Reducing database queries to a minimum with DataLoaders

nwsm · on March 26, 2021

In C# this would just be called a Repository pattern, and often you would handle caching externally, in a datatstore separate from your database or at the request layer (though there are obviously mature in-memory cache options).

I haven't used GraphQL much but things like this make it seem that it's not a great general use case framework- if you don't really need it, save yourself from a bunch of extra logic in your application code.

beaconstudios · on March 26, 2021

DataLoaders are only necessary in GraphQL because GQL doesn't by default traverse relations with a map operation. The N+1 query problem crops up when your traversal from, say, User to [Tweet] then needs to be executed N times for N users. Ideally the transition would be programmed for [User] => [[Tweet]] and you could use a WHERE IN query. Data Loaders do this, but in a hackier way that relies heavily on NodeJS' implicit async handling using the event loop.
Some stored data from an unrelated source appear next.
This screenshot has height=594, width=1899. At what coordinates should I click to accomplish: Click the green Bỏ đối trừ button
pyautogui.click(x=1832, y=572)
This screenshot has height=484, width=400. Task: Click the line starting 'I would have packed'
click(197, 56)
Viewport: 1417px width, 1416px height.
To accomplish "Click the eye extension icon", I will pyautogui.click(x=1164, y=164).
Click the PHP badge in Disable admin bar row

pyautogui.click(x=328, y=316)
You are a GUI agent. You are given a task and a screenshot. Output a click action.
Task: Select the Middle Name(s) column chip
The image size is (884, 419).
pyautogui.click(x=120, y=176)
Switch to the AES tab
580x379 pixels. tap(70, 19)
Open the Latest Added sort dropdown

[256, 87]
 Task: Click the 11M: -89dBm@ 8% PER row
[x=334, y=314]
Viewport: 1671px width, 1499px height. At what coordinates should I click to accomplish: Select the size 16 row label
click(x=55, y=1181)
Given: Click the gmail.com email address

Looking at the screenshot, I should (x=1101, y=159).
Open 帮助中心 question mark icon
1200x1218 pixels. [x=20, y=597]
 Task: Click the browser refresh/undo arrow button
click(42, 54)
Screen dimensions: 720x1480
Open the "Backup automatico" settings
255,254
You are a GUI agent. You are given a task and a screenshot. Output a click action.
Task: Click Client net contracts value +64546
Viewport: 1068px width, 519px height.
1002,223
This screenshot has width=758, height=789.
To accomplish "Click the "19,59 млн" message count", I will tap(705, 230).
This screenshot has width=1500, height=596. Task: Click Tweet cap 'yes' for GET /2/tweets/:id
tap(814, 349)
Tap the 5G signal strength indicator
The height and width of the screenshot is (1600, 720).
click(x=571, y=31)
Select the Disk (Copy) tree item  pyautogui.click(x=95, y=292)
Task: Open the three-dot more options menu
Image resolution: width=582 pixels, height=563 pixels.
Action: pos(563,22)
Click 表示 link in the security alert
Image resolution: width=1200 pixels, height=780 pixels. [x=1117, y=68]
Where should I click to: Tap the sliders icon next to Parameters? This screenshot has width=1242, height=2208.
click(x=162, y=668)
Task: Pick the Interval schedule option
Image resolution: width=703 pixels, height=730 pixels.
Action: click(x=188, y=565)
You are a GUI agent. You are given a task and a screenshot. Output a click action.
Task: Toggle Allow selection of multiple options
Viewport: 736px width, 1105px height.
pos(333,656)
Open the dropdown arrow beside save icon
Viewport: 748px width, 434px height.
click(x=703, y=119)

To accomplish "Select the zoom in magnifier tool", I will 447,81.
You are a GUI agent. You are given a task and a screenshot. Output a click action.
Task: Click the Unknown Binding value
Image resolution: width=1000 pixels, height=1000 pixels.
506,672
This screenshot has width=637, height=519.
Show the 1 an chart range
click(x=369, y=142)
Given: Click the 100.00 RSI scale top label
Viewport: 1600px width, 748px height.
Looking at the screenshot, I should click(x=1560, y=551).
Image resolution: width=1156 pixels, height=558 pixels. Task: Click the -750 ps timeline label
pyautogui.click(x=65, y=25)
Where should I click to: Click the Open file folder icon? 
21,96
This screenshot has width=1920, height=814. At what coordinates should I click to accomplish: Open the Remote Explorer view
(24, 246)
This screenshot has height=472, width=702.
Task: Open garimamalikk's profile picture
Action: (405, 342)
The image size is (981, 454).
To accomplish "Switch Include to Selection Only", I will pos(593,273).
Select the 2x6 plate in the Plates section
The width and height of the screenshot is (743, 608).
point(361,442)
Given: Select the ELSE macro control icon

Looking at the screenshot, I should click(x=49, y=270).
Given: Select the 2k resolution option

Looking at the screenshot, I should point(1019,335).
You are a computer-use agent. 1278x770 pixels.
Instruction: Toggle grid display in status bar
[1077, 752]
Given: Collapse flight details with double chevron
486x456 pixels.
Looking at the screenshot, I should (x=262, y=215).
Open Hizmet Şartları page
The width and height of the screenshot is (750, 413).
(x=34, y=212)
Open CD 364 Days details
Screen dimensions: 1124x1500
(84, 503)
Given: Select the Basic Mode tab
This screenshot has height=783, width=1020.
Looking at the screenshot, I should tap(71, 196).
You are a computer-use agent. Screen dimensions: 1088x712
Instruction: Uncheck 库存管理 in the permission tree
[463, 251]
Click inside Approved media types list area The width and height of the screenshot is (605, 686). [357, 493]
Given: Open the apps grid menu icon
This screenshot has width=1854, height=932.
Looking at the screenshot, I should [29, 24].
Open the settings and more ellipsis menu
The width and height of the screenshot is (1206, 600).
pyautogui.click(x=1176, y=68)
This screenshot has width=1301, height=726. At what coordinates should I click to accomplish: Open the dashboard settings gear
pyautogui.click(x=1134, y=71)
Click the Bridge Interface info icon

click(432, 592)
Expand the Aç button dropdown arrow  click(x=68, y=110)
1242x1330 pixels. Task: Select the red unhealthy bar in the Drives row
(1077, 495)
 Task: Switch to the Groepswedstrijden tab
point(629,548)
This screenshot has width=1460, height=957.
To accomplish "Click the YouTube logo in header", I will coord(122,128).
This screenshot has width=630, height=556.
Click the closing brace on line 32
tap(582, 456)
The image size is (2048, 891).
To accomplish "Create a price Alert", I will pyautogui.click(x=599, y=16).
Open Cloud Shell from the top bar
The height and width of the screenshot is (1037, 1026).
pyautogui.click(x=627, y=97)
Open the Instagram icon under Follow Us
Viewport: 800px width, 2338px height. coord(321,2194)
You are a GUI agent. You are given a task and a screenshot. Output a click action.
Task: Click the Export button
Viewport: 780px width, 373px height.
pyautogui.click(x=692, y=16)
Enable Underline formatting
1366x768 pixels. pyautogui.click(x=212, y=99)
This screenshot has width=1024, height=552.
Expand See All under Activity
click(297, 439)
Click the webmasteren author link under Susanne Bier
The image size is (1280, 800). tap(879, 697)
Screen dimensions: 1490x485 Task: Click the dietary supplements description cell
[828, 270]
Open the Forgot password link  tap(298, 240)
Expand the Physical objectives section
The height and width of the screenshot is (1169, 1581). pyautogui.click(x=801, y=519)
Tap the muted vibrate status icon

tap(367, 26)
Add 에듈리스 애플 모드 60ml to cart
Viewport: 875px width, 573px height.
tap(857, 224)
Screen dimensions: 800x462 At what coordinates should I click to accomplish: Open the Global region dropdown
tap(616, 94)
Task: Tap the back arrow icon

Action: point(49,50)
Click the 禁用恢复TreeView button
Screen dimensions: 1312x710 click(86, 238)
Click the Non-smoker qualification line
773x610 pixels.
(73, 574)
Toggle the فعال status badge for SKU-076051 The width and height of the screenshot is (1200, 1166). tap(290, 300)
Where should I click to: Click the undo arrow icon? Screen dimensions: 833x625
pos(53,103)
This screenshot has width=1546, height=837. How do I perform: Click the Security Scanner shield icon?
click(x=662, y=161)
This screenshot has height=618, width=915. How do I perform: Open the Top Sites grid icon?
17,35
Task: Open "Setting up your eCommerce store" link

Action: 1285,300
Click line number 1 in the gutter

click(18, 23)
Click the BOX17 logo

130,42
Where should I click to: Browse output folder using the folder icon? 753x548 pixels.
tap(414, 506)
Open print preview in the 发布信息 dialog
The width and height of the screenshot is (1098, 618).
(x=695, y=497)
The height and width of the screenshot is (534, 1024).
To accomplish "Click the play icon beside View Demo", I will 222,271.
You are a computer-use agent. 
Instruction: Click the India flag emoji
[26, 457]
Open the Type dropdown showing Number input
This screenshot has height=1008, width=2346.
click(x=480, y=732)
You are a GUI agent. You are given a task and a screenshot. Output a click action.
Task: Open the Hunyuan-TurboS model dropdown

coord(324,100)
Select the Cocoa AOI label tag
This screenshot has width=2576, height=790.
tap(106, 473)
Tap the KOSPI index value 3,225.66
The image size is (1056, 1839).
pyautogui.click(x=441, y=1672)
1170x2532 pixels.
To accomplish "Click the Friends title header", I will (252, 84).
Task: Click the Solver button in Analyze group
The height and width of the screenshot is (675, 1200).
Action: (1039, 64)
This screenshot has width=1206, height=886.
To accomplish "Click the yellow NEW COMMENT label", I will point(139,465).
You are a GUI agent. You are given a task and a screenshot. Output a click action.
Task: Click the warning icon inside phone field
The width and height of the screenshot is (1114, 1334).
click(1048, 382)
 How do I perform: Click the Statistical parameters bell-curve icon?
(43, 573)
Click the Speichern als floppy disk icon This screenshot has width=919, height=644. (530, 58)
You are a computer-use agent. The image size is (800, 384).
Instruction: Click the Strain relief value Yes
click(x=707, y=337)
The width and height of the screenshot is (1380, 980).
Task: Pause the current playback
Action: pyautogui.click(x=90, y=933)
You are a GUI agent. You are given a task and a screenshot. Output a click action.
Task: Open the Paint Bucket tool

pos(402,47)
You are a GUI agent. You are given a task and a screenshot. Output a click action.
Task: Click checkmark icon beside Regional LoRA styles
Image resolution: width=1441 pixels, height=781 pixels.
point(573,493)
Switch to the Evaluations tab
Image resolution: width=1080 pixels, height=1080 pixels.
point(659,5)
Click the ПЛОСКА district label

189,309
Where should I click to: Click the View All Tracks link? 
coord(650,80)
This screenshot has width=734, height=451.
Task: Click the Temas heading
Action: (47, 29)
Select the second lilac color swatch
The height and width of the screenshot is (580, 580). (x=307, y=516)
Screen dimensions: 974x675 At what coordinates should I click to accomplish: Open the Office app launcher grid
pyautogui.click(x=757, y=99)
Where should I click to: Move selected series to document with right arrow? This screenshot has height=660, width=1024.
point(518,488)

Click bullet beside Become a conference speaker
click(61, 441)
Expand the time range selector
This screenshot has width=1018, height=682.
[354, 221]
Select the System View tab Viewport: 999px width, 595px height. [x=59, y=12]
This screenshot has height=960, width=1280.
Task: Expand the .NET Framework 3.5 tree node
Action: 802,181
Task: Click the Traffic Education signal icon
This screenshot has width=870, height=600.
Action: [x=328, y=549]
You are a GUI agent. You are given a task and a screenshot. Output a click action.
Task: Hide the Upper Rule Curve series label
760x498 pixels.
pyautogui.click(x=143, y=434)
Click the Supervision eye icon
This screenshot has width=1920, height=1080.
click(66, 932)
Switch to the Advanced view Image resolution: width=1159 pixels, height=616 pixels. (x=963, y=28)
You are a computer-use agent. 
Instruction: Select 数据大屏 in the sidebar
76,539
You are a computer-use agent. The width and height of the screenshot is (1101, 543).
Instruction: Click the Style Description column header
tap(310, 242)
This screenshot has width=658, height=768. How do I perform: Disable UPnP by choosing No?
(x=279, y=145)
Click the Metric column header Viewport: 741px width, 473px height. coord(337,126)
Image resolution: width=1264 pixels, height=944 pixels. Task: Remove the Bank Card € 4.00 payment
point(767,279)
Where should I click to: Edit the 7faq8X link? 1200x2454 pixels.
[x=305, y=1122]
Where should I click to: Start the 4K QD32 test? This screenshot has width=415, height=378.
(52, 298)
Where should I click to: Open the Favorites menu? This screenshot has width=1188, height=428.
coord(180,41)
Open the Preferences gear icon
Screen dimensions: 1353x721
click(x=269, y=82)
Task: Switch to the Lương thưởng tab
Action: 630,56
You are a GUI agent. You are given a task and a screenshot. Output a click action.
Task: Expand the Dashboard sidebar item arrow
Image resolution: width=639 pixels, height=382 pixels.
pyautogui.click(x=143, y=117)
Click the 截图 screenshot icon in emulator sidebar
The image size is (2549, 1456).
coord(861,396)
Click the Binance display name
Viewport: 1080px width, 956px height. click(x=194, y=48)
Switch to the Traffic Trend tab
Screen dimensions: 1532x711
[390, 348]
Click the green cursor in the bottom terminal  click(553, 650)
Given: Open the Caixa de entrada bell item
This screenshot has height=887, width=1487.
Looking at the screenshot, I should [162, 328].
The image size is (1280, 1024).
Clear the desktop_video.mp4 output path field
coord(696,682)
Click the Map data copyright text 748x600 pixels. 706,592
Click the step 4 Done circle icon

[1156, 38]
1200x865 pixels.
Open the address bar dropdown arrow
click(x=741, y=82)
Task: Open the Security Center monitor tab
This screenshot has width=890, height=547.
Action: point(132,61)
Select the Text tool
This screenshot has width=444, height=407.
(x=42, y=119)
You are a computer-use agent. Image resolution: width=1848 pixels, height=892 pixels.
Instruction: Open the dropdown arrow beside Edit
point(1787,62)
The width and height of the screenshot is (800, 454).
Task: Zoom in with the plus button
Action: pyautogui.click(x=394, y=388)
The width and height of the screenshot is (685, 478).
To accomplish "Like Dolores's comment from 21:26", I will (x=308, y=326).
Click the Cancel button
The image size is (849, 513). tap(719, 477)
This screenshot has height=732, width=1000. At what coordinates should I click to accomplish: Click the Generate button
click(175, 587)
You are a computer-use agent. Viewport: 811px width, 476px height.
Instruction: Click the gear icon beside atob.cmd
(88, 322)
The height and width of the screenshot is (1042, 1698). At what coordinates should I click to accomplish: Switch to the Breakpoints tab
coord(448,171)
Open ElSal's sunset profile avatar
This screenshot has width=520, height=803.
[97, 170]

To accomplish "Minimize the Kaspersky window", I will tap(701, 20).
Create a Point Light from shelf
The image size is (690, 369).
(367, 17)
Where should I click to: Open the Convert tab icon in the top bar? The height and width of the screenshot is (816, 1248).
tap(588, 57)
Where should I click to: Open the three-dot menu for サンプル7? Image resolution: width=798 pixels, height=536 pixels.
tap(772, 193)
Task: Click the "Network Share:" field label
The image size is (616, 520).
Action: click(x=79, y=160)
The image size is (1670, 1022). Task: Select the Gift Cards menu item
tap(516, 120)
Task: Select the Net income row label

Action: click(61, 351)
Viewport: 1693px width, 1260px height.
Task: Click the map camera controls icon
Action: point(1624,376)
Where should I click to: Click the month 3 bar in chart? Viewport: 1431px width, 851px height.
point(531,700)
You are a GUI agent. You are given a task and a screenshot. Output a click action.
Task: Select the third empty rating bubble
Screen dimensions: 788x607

tveita · on March 27, 2021

In my experience the dataloader approach is simpler once you need even a modest amount of logic to decide what should be loaded. Basically a dynamic vs. static scheduling decision.

E.g. you have IDs for a heterogeneous collection of items, all of them have an owning user, some need additional lookups in type specific tables, some have comments which again have an attached user each. Each lookup should be done towards a cache like Memcached and then a SQL database for any entries not in cache.

If you want to batch those cache calls together as best possible you end up with some fairly ugly code. But with dataloader you can write nice and sequential code dealing with a single item at a time - try loading the item from cache, if not try the database, if found load related data, if not return not found.

exogen · on March 26, 2021

One nice thing about GraphQL though is that you have the context of the whole query available in resolvers, parsed into a tree (like an AST) for you. You're right that the most obvious/default approach would lead one down the path of making an N+1 query in this scenario, but it's really up to the GraphQL resolvers to decide how to approach it.

In some projects of mine I've taken advantage of this extra available context to make the most efficient bulk database query or REST API call based on the full query, instead of just the subset of input typically used by the resolver.

tehlike · on March 26, 2021

Postgraphile and hasura kind of addresses that using json_agg in a neat way. Give it a try.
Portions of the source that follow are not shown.